**PROBLEM DESCRIPTION**: From the line containing "The width and" down to the line containing "the 'time UTC", copy out the entries below exactly, both lines included, and nothing else; pictures do not belong in the copy.

Top of DATA TO USE

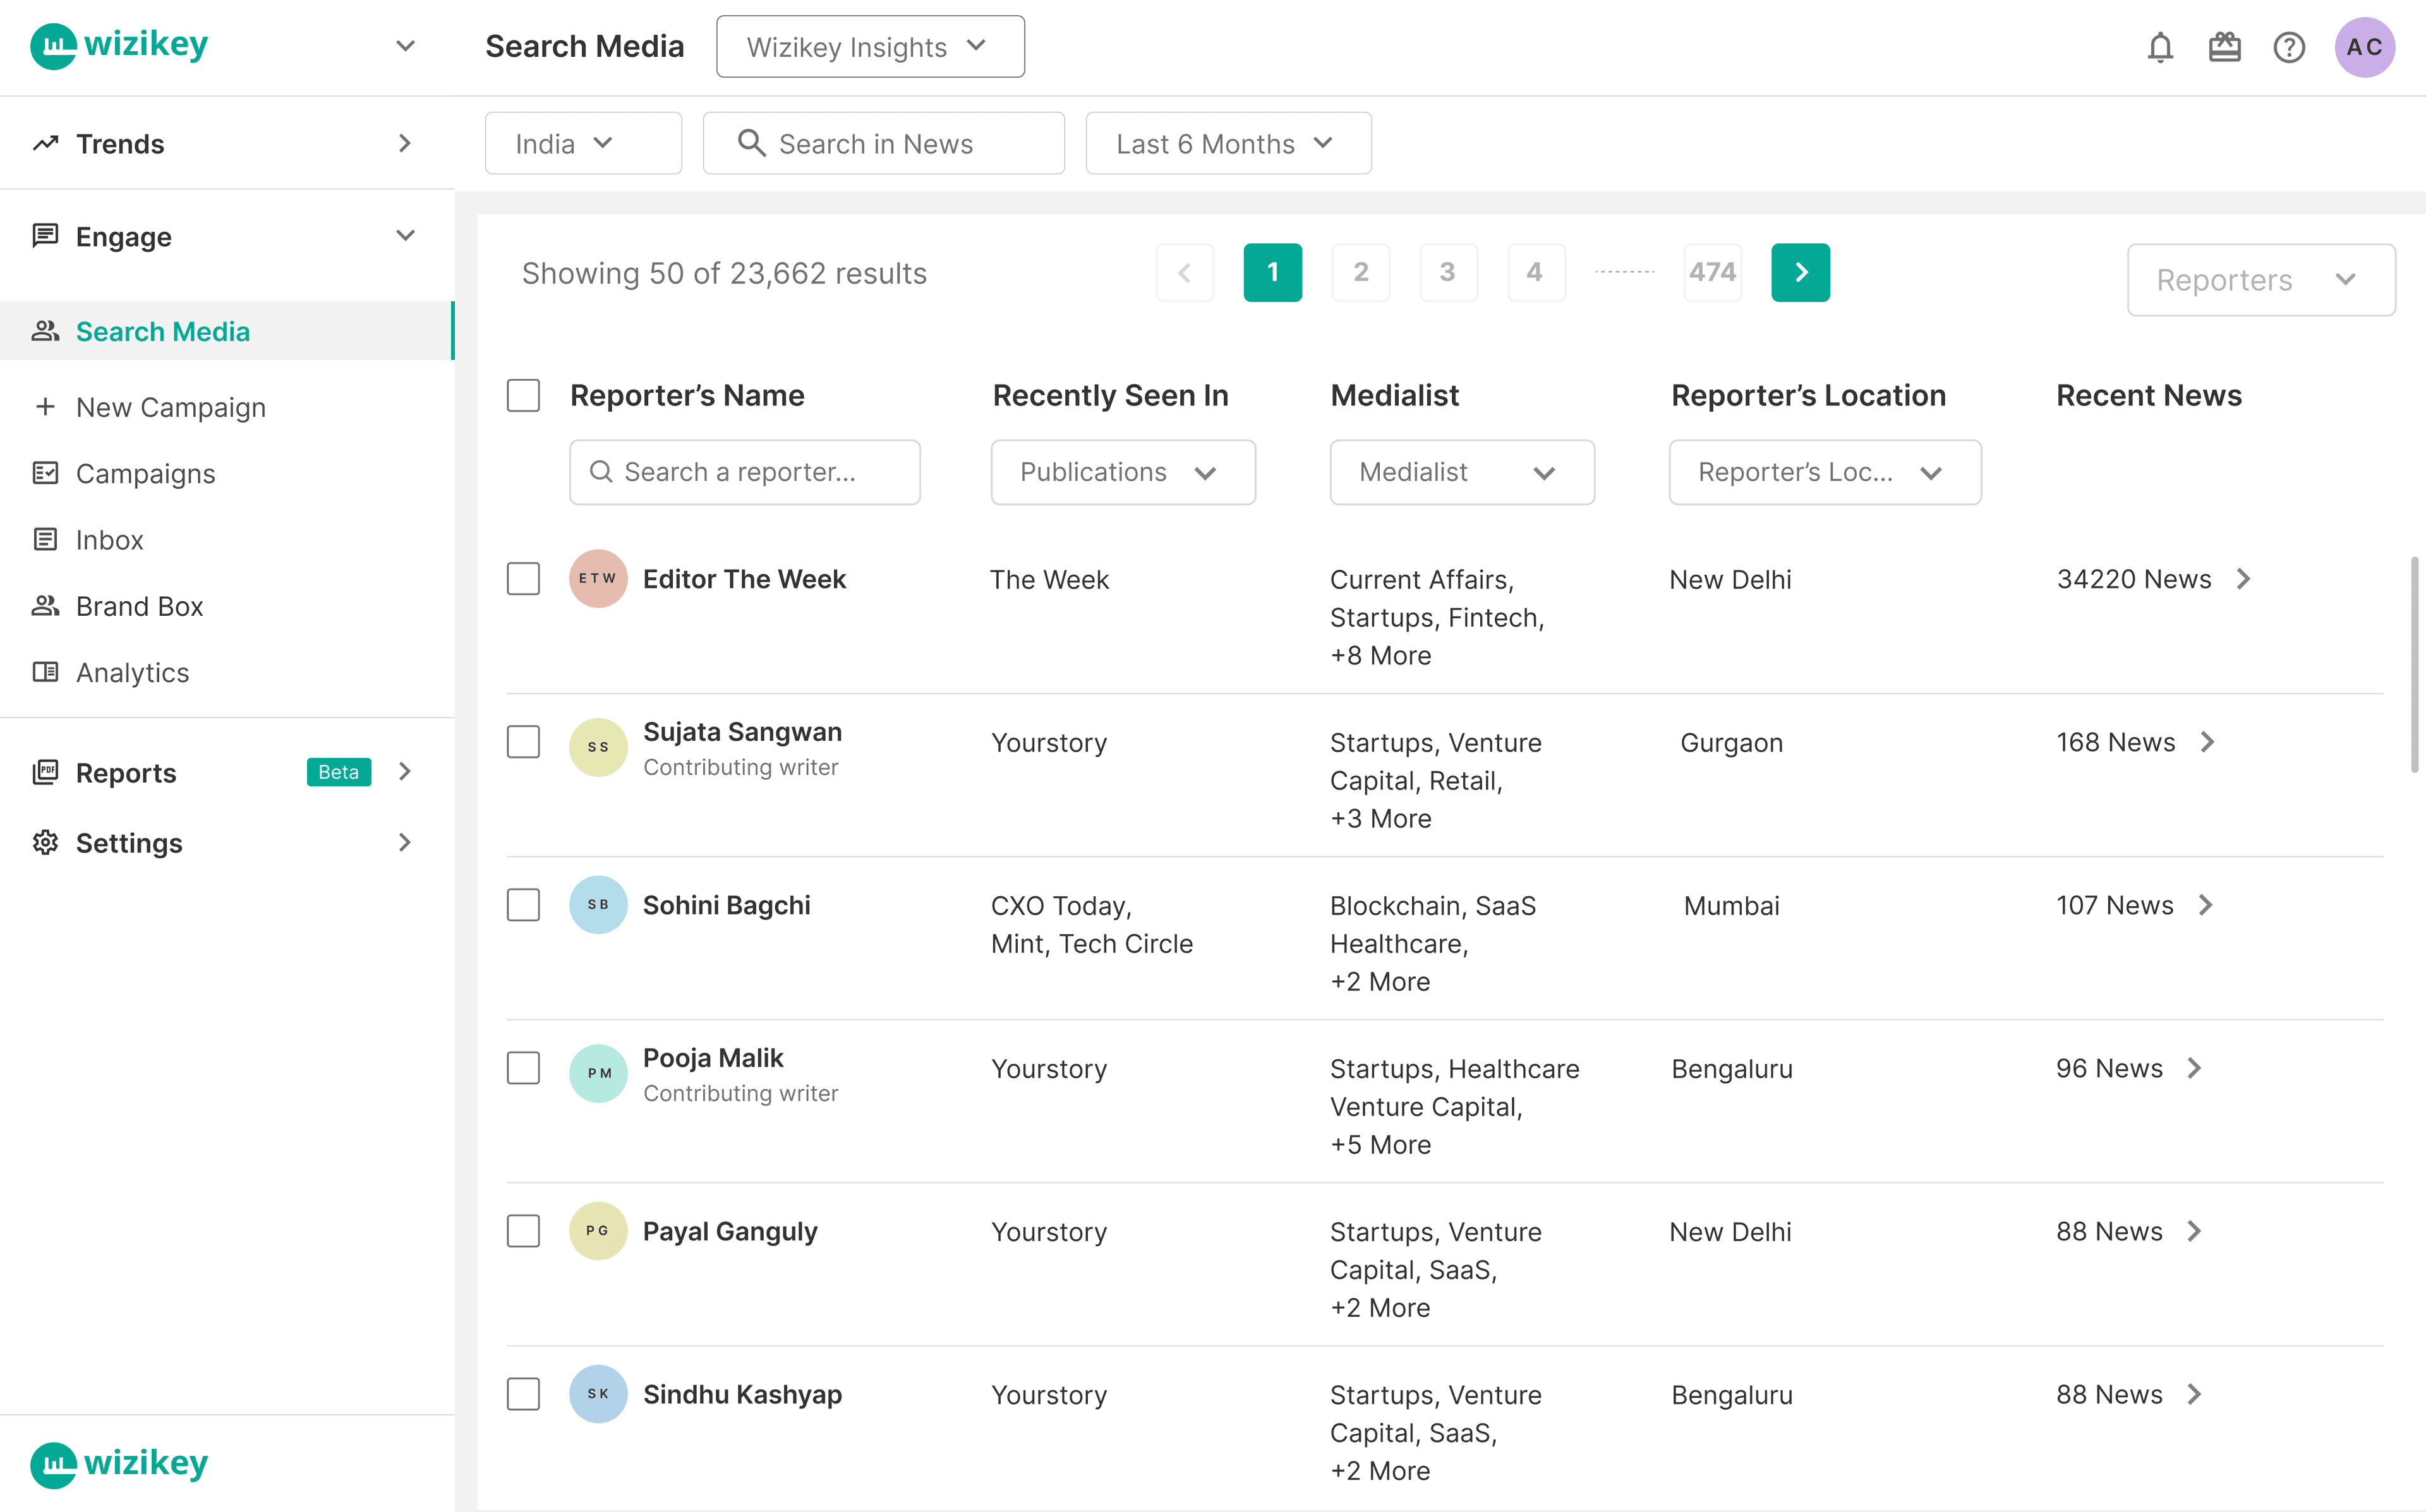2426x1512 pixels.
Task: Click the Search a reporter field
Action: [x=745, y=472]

Bottom of DATA TO USE
Top of DATA TO USE

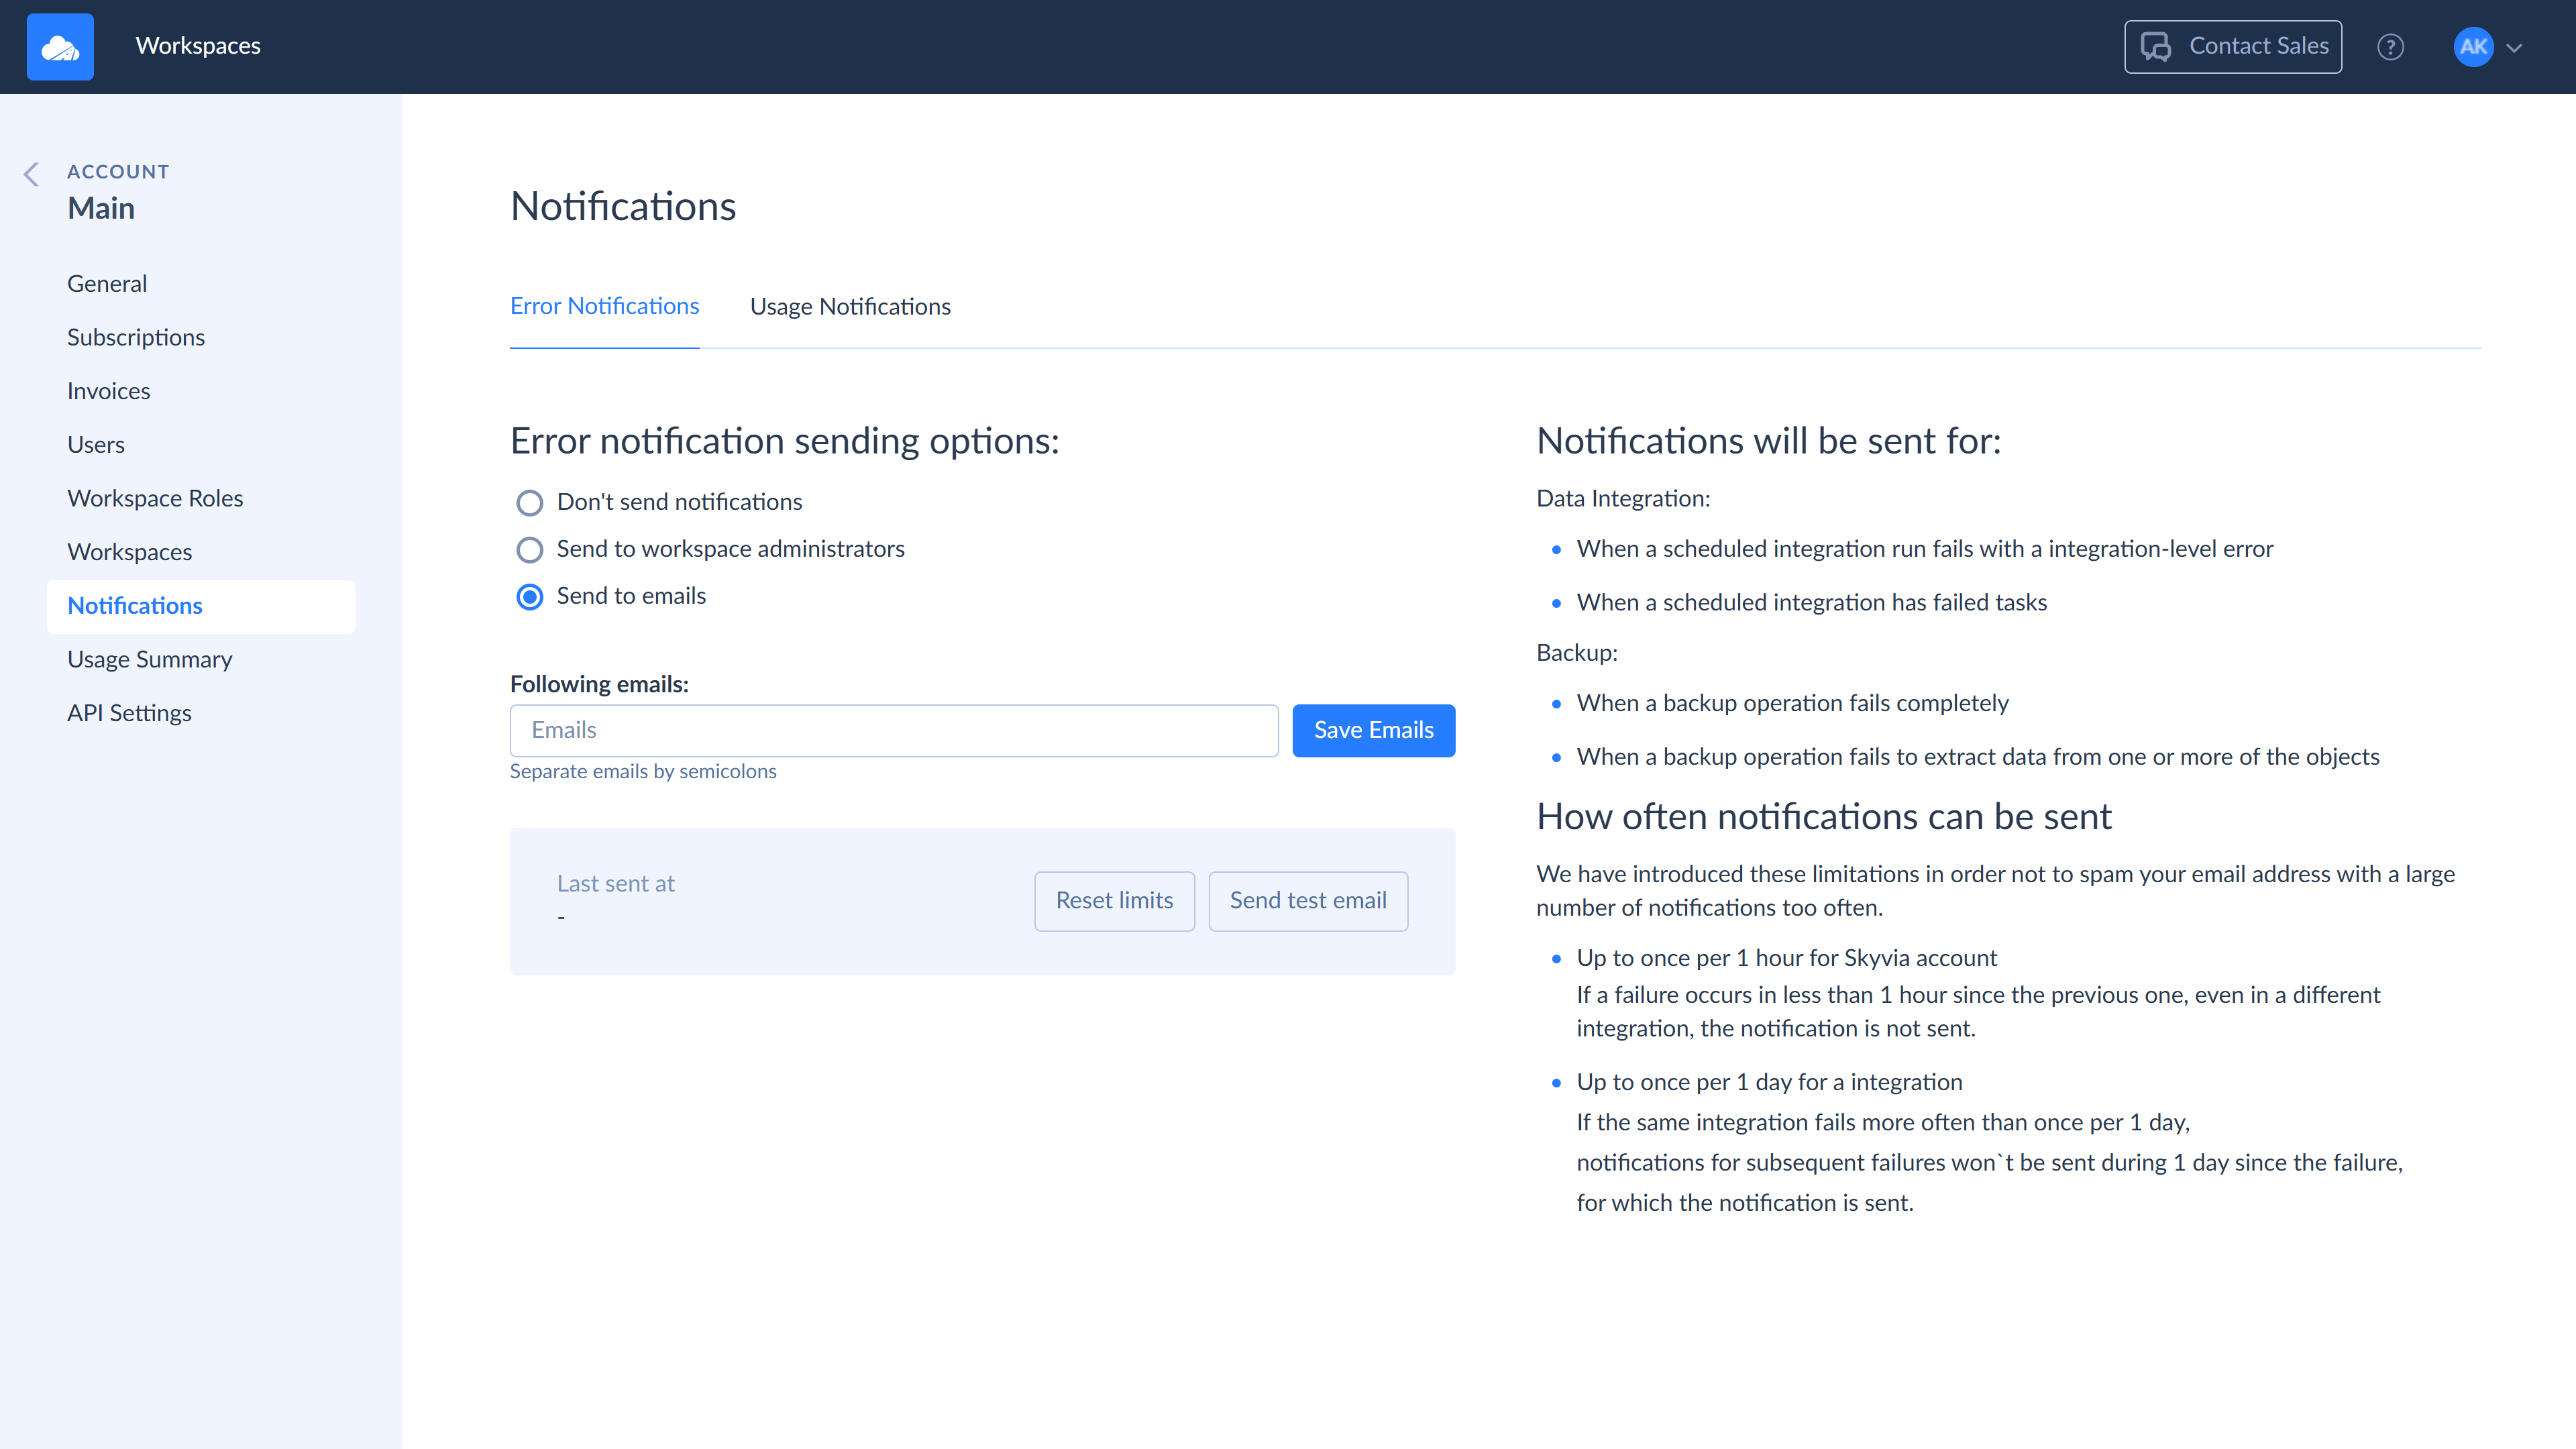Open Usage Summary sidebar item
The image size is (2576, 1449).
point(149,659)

Bottom of DATA TO USE
Top of DATA TO USE

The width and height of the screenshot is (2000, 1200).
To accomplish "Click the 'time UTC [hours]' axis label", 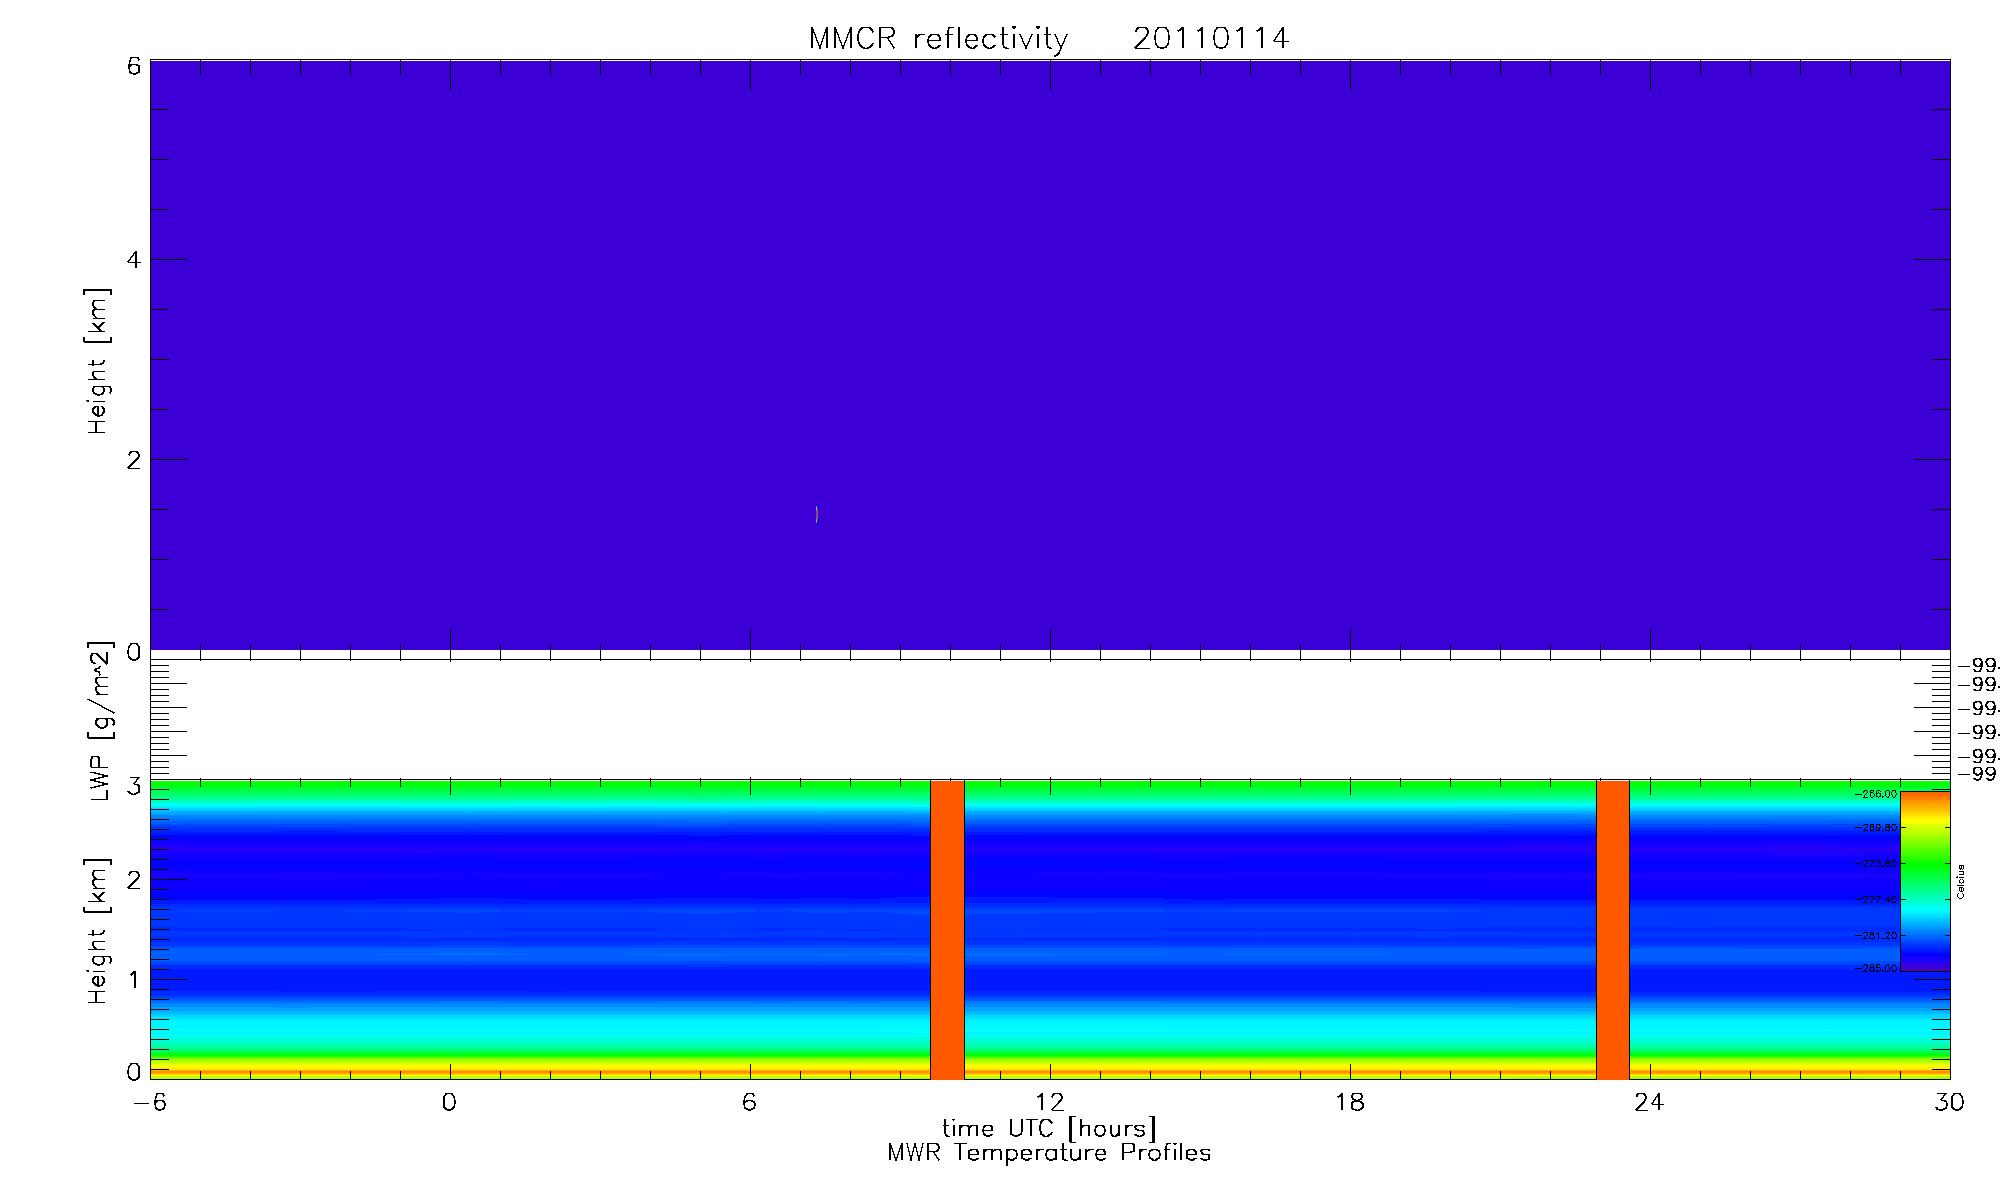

Bottom of DATA TO USE

**ANSWER FOR THE TASK**:
The width and height of the screenshot is (2000, 1200).
To accomplish "Click the 'time UTC [hours]' axis label", 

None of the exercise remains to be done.